Dire “ti distruggo” al proprio capo, vale il licenziamento.

Offendere l’amministratore della società presso la quale si lavora non è di certo un comportamento consigliabile: anche se, talvolta, l’istinto di sfogarsi rischia di prendere il sopravvento, è sempre meglio mantenere la calma.

Lo sa bene un autista siciliano che è arrivato a perdere il proprio lavoro proprio per aver assunto un atteggiamento ostile e minaccioso nei confronti del suo datore di lavoro.

L’uomo, più precisamente, durante una discussione con l’amministratore della società aveva pronunciato frasi del tenore di “io ti distruggo” e “io ti spacco il fondoschiena”.

La vicenda, di grado in grado, giunge fino in Cassazione…ma per l’irascibile lavoratore non c’è nulla da fare.
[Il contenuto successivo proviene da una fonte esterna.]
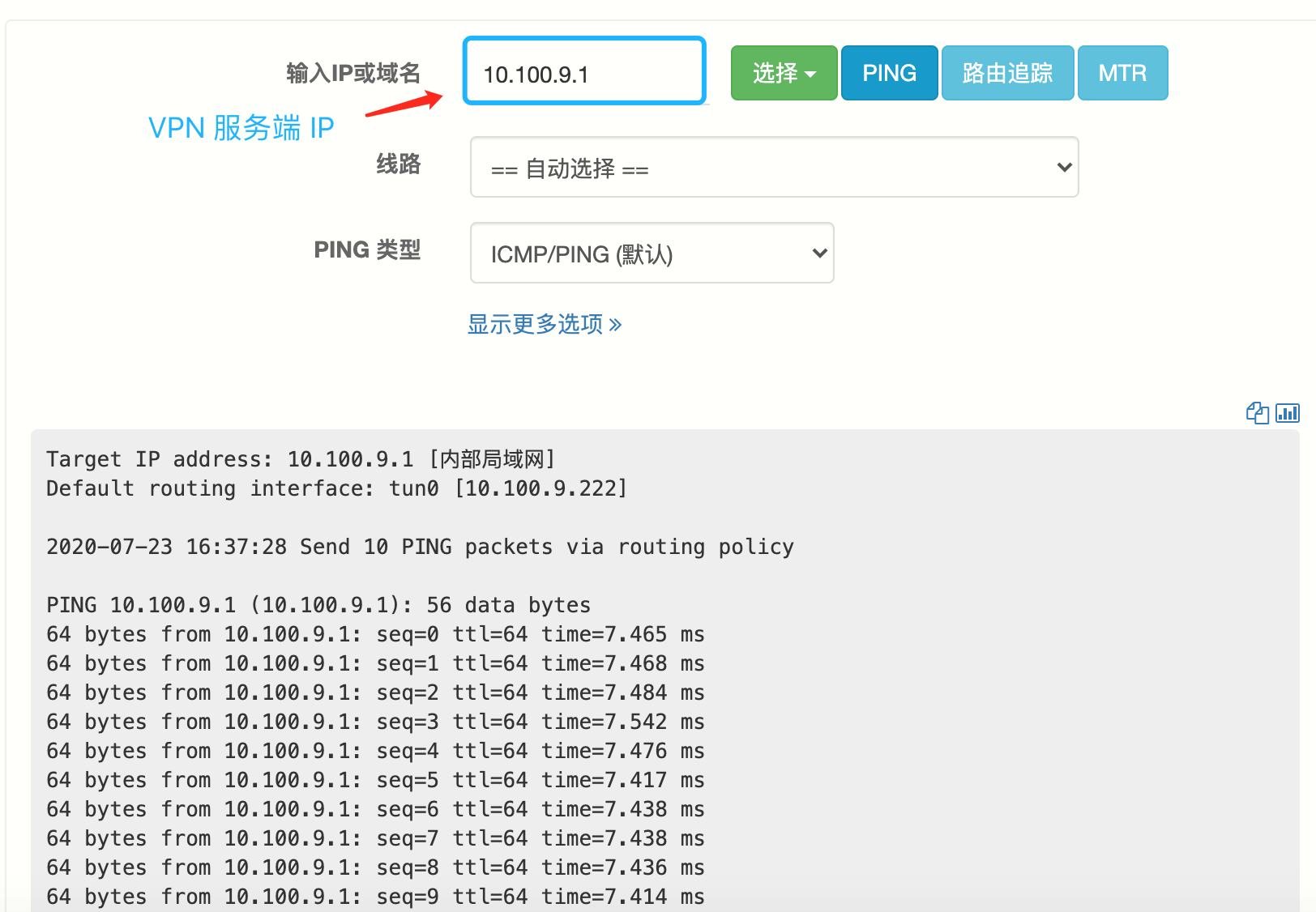
Task: Open the green 选择 dropdown button
Action: click(x=783, y=74)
I giudici di legittimità, con la sentenza numero 1595/2016, depositata il 28 gennaio scorso, hanno infatti confermato la decisione con la quale la Corte di Appello (sovvertendo l’orientamento del Tribunale) aveva considerato legittimo il licenziamento del lavoratore.

In particolare, la Corte ha evidenziato che la giusta causa di recesso datoriale costituisce una nozione configurata dalla legge con disposizioni di limitato contenuto.

Essa, di conseguenza, richiede di essere specificata in sede interpretativa: a tal fine occorre far riferimento sia a fattori esterni, riconducibili alla coscienza generale, sia a principi richiamati dalla disposizione di legge.

Così, la sindacabilità in Cassazione dell’accertamento della ricorrenza degli elementi che integrano la giusta causa di licenziamento è subordinata al fatto che la contestazione del ricorrente non si limiti a una censura generica.

È piuttosto necessaria una specifica “denuncia di incoerenza rispetto agli “standards”, conformi ai valori dell’ordinamento, esistenti nella realtà sociale”.

Dato che invece, nel caso di specie, la censura non evidenziava tale aspetto ma si limitava a chiedere un’infondata rivalutazione delle risultanze istruttorie, il ricorso non può essere accolto.

Oltretutto, a parere della Corte, il giudice dell’appello aveva anche fatto una corretta applicazione dei principi ai quali deve ispirarsi la valutazione della legittimità di un licenziamento disciplinare.

Nulla da fare per il lavoratore. L’unica consolazione resta la compensazione delle spese del giudizio di legittimità.